A tear-gas confrontation on Saturday night. A rally for Erdogan on Sunday.

Lam Yik Fei/Getty Images

On weekends, Istiklal Caddesi—an avenue off Taksim Square—is densely, sometimes ludicrously, packed. The street is designed for people; save for a sluggish trolley and the occasional cleaner, the avenue is closed to cars. Clothing shops and kebab restaurants line the main thoroughfare; bars advertising Turkish beer are tucked onto side streets. On Saturday nights, crowds shuffle from end to end under string lights and Turkcell ads. That's what Istiklal Caddesi was like last Saturday night, until around 8:30.

That’s when riot police sealed off the entrances to Taksim Square and began clearing Gezi Park, where protesters had erected a tent city. It was an unexpected aggression; a few days of relative calm following negotiations between Prime Minister Recep Tayyip Erdogan and protesters had given people hope. Instead, protesters, as well as visitors, were apruptly pushed out amid clouds of tear gas. Some took refuge in the opulent Divan Hotel, which would later be the site of the night's worst fighting. Others fled to the Hilton, where police would later confiscate their gas masks and water.

At 9 p.m., at the intersection of Istiklal and Taksim, a line of police stood beside a white police truck, its mounted water cannon aimed at a group of protesters a few storefronts down. Cafes and restaurants began closing their windows, anticipating the heavy spray of water mixed with pepper spray, and eventual tear gas. A group of diners watched from the Burger King balcony. A couple ran with their young son through the electrified space between police and protesters, hurrying down a side street. One young protester peeled himself from the crowd and, carrying a flag with a photo of Ataturk, stood beneath the cannon of peppery water while onlookers yelled "Bravo" and the police advanced. "Those are Tayyip's police," a girl told me.

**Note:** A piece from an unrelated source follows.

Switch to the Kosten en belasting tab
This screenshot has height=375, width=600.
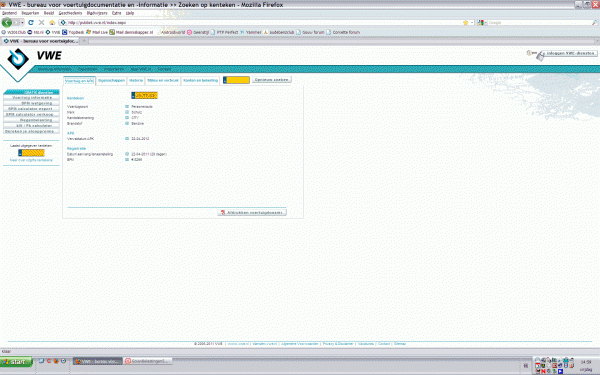pyautogui.click(x=201, y=80)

A block away, police had cleared Tarlabasi Boulevard, a heavily trafficked road originating at Taksim Square, and the tight white knots of tear gas were beginning to spread. People walked around dazed, some in the uniform of a protester and others for a night out. "I thought this was a stable country," Cristina, an American tourist, told me. The vapor from the cannon water—less like inhaling a pinch of ground pepper than swallowing a few whole peppercorns—was distracting. We coughed and said goodbye.

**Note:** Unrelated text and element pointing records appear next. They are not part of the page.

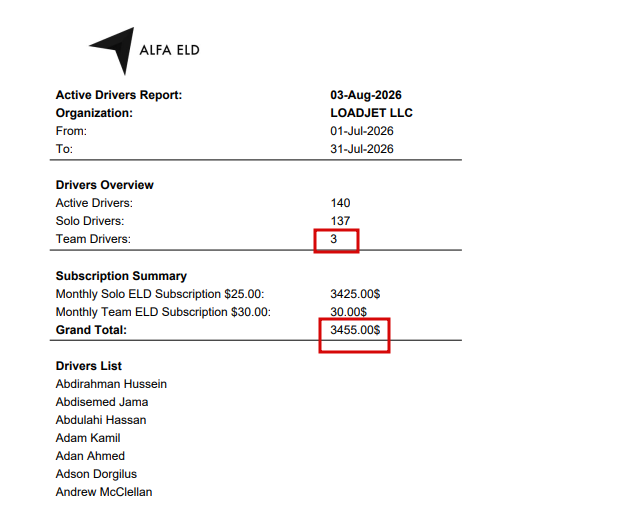Image resolution: width=625 pixels, height=505 pixels.
Task: Click the Solo subscription amount 3425.00$
Action: click(355, 294)
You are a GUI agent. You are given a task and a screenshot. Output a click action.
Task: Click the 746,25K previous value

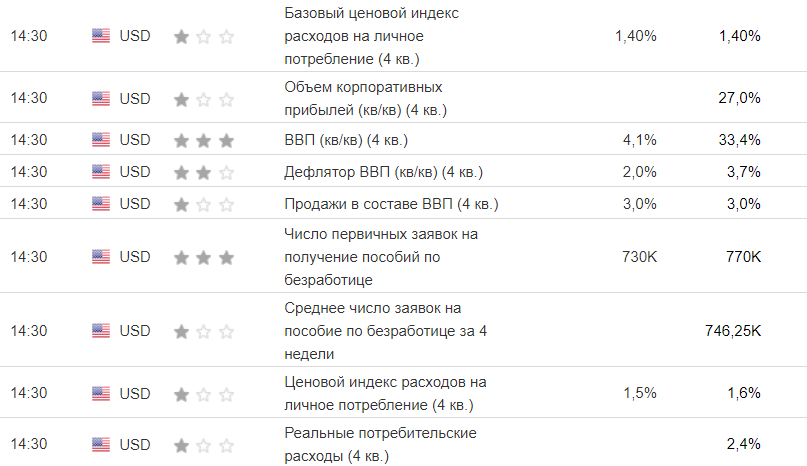(x=733, y=331)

Shop owners hastily pulled down grates. An assortment of makeshift gas masks and goggles emerged from purses, pockets, and backpacks. Protesters hung their armor around their necks, waiting. A tear gas canister, presumed to be fired from Tarlabasi, clinked onto a street ahead, smoking and rolling down the slight hill. Tear gas is debilitating, fogging the air and sending people into a panic or sickening them. Still, just a few blocks away from the new canister, the air was breathable and the bars were open. One, still full, was showing live footage from Gezi Park on its television. A lone bulldozer sluggishly moved through the empty park.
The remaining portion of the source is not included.